Responding to the owner’s need for space to house visiting friends and family, the Rolling Huts are several steps above camping, while remaining low-tech and low-impact in their design. The huts sit lightly on the site, a flood plain meadow in an alpine river valley. The owner purchased the site, formerly a RV campground, with the aim of allowing the landscape return to its natural state. The wheels lift the structures above the meadow, providing an unobstructed view into nature and the prospect of the surrounding mountains.

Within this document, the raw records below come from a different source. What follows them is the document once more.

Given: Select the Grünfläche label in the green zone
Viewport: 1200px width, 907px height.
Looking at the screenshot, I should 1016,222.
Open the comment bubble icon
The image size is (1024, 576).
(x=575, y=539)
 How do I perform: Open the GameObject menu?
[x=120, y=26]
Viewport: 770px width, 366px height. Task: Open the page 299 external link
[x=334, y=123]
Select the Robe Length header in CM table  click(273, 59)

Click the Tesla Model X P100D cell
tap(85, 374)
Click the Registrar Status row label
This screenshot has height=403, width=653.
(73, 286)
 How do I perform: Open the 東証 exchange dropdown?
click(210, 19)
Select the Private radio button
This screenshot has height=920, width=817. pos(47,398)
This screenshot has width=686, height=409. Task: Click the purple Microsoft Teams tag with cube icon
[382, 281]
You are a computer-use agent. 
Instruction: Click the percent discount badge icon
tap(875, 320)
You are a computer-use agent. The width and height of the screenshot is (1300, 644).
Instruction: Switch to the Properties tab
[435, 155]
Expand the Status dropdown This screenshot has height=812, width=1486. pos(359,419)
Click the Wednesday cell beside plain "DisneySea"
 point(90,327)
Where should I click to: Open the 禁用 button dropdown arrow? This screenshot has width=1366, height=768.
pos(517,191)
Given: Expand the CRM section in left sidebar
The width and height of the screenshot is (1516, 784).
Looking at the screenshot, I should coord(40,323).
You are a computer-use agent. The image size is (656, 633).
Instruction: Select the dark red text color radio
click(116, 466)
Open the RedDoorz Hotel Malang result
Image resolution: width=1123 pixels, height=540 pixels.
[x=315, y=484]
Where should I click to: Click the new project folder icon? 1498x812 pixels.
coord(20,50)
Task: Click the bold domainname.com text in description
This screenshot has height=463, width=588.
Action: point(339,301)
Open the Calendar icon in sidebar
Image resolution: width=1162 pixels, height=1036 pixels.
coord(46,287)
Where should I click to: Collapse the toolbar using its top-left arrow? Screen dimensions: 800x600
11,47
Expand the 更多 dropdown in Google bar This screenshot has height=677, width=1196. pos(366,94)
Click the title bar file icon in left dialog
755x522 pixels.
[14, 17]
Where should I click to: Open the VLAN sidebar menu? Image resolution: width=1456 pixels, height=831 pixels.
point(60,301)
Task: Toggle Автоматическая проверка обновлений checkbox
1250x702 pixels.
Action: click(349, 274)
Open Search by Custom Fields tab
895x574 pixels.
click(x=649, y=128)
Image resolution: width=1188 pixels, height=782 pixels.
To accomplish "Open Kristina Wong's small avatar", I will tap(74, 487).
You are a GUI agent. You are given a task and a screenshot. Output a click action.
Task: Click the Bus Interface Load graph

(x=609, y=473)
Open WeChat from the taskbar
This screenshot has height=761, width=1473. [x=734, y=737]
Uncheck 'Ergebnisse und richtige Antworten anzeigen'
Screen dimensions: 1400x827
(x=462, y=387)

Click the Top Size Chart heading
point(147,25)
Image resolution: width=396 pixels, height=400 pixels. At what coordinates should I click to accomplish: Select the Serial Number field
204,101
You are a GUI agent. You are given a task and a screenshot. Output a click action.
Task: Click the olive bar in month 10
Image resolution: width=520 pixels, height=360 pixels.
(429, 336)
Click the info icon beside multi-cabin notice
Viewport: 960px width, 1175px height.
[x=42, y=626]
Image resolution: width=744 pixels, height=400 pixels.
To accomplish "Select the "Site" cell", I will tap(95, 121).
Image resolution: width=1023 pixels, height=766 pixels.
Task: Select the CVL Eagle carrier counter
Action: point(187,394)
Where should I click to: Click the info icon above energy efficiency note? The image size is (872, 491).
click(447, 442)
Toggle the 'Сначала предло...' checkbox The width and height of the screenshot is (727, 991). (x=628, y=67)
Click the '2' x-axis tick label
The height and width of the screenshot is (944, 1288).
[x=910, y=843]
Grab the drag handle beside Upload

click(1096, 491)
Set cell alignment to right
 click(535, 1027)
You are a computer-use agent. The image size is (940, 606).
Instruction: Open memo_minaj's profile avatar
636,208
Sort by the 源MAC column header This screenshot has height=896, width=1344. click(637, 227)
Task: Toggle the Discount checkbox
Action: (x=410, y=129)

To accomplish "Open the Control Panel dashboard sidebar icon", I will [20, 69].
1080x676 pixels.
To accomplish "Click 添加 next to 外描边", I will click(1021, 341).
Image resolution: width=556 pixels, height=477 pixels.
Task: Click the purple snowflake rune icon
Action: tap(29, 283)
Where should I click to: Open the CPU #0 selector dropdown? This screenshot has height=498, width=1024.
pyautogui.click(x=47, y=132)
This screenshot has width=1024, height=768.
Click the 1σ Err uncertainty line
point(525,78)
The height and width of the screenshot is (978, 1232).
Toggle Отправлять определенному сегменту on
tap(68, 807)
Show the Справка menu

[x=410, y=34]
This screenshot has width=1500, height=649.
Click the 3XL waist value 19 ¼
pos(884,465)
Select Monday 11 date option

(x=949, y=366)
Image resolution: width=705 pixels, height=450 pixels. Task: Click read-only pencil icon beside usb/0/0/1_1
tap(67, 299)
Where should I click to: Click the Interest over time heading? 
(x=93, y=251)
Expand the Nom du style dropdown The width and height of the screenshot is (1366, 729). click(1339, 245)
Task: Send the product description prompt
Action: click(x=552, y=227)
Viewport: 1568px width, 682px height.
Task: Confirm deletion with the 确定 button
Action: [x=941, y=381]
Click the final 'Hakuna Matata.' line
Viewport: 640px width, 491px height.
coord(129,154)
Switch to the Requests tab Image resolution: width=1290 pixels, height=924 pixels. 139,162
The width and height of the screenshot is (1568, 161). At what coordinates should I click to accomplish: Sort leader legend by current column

The construction of each hut is simple. It is, in essence, an offset, steel clad box on a steel and wood platform. Living occurs not only in the 200 sq ft inside the box, but on the 240 sq ft of covered deck space surrounding it. Interior finishes – cork and plywood – are simple, inexpensive, and left as raw as possible. Exteriors are durable, no-maintenance materials – steel, plywood and car-decking. The huts are grouped as a herd: while each is sited towards a view of the mountains (and away from the other structures), their proximity unites them. They evoke Thoreau’s simple cabin in the woods; the structures take second place to nature.
Architects: Olson Sundberg Kundig Allen Architects
Location: Mazama, Washington, USA
Lead Architect: Tom Kundig, FAIA
Date of Completion: 2008
Size: 440 sf/per hut (200 sf interior space, 240 sf exterior deck)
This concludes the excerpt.